Şu saatten sonra kimse özgürlük, insan hakları, demokrasi ve hukuk devletinin, Batının gerçekten de içselleştirmiş olduğu, manipüle etmeden, çifte standart uygulamadan, tüm insanlık için uyguladığı kadim değerleri olduğunu iddia edemez. Kadim değerler zaten değiller. İki dünya harbiyle birbirlerini ve çevre ülkeleri mahvettikten sonra, rasyonel bir tedbir olarak öngördükleri yeni çözümlerdir. 60/70 yıl, insanlık tarihinde küçük bir parantezdir. Şurası uygulama ile netleştiki, İnsan hakları ve adalet, Batı’nın Müslümanlara da reva gördüğü bir şemsiye değildir. Başta Siyonistler ve yancıları, Müslümanları insandan dahi saymıyorlar ki, hakları da olabilsin! Bazı safdil Müslümanlar, bakalım ne zaman uyanıp ‘ta Batı demokrasilerine aşırı hüsnü zannı bırakacaklar? Tarihin garip cilvesi, henüz ikinci dünya harbinde Yahudi soykırımı yapan Batı ki, eskiden de herbir Batılı ülkenin Yahudi mezalimleri var. Şimdi Yahudilerin İslam ülkelerini işgal ve soykırımlarını şiddetle destekliyor! Tarihte sadece iki defa yapılan cihan harpleri Avrupa prodüksiyonlarıdır. Üçüncüsünün hazırlığını yapıyorlar. Başladığı bile söylenebilir! Öyle anlaşılıyor ki, önceki savaşlarda gösterdikleri vahşeti göstermekten hiçte geri durmayacaklar.

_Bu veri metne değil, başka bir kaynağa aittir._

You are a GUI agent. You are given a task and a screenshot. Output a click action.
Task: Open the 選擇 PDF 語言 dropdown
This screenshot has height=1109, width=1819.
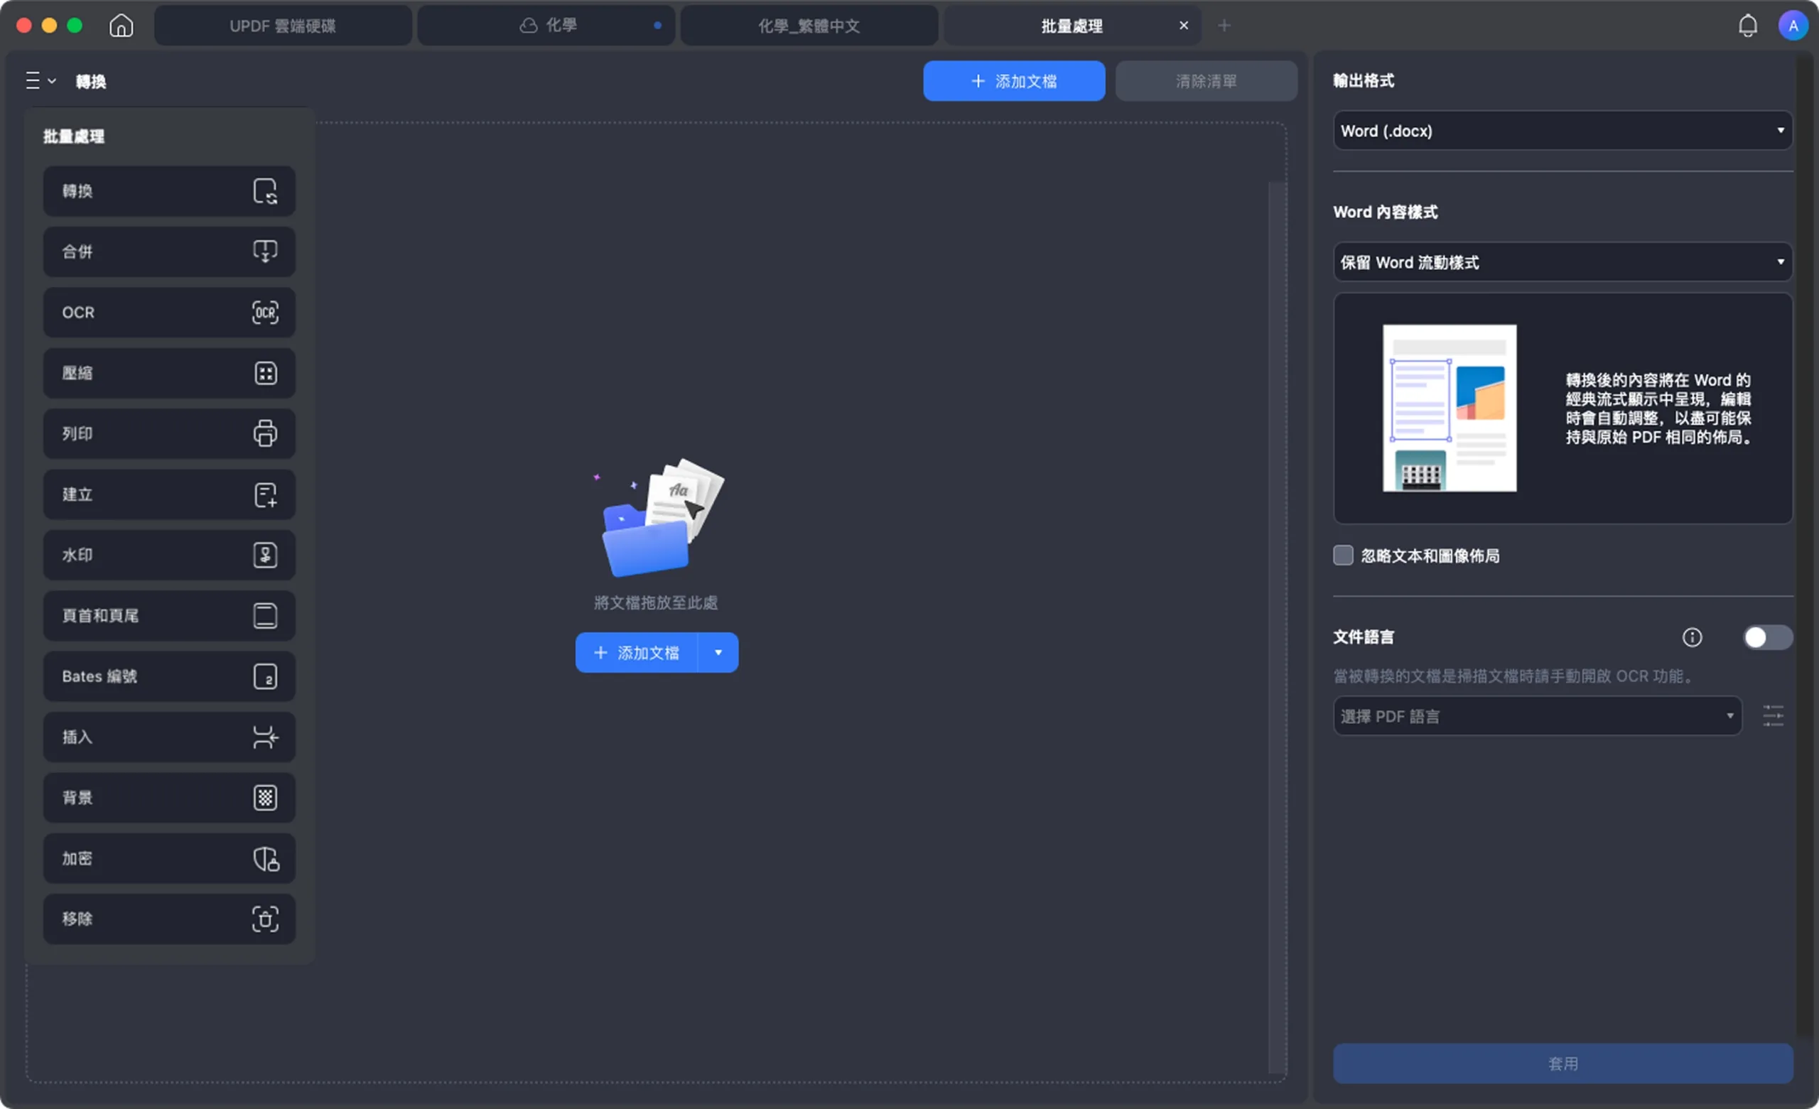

lrak, Afganistan, Suriye, Libya, Filistin ve Gazze’de, İslam coğrafyası ve Ukrayna’da ipuçlarını gösteriyorlar! Perşembe’nin gelişi Çarşamba’dan bellidir. Avrupa postkomünist dönemde yediği bu herzeleri, çoğaltacaktır. Bizleri, yok artık o kadar da değil diye diye, her manipülasyona alıştıracak, demokrasi ve çağdaşlığın yeni yorumu ve standardı diye susturacaktır. Batı ilkeleri ve ahlakı olan bir siyaset değildir, hesabı ve çıkarları olan bir siyasadır. Srebsenista soykırımını ve Aliya İzzet Begoviçi hatırlamalı; “Bunu hiç unutma evlat! Batı hiçbir zaman uygar olmamıştır ve bugünkü refahı; devam edegelen sömürgeciliği, döktüğü kan, akıttığı gözyaşı ve çektirdiği acılar üzerine kuruludur.”

“Şark husumeti, İslam’ın inkişafını boğuyordu; zail oldu ve olmalı. Garb husumeti, İslam’ın ittihadına, uhuvvetin inkişafına en müessir sebeptir; baki kalmalı.” Said Nursi. Fark etmeden yaptıklarımız neyse de; bilerek ve isteyerek izzeti İslam yerine, zilleti İslamı tercih etmemeli!

İşte bu Batı’nın, ülkemizde hayranı, takipçisi, mutemedi bir siyaset var. Kurucu iradenin, Anayasal ve de facto Kemalist rejimin, idolü, örnek aldığı ve özendiği, Batı’dır! Filistin (Hamas), Siyonizm mücadelesinde masum Filistinlileri terörist; işgalci, soykırımcı, Siyonistleri ise meşru güç ilan ediyor. Türkiye’nin, Karabağ, kuzey Suriye, Libya mücadelesinde karşı tarafı tutuyor. ABD ve Batı ile ihtilaflarımızda Batı yanlısı oluyor. ABD, J. Biden de doğal olarak onları tutuyor!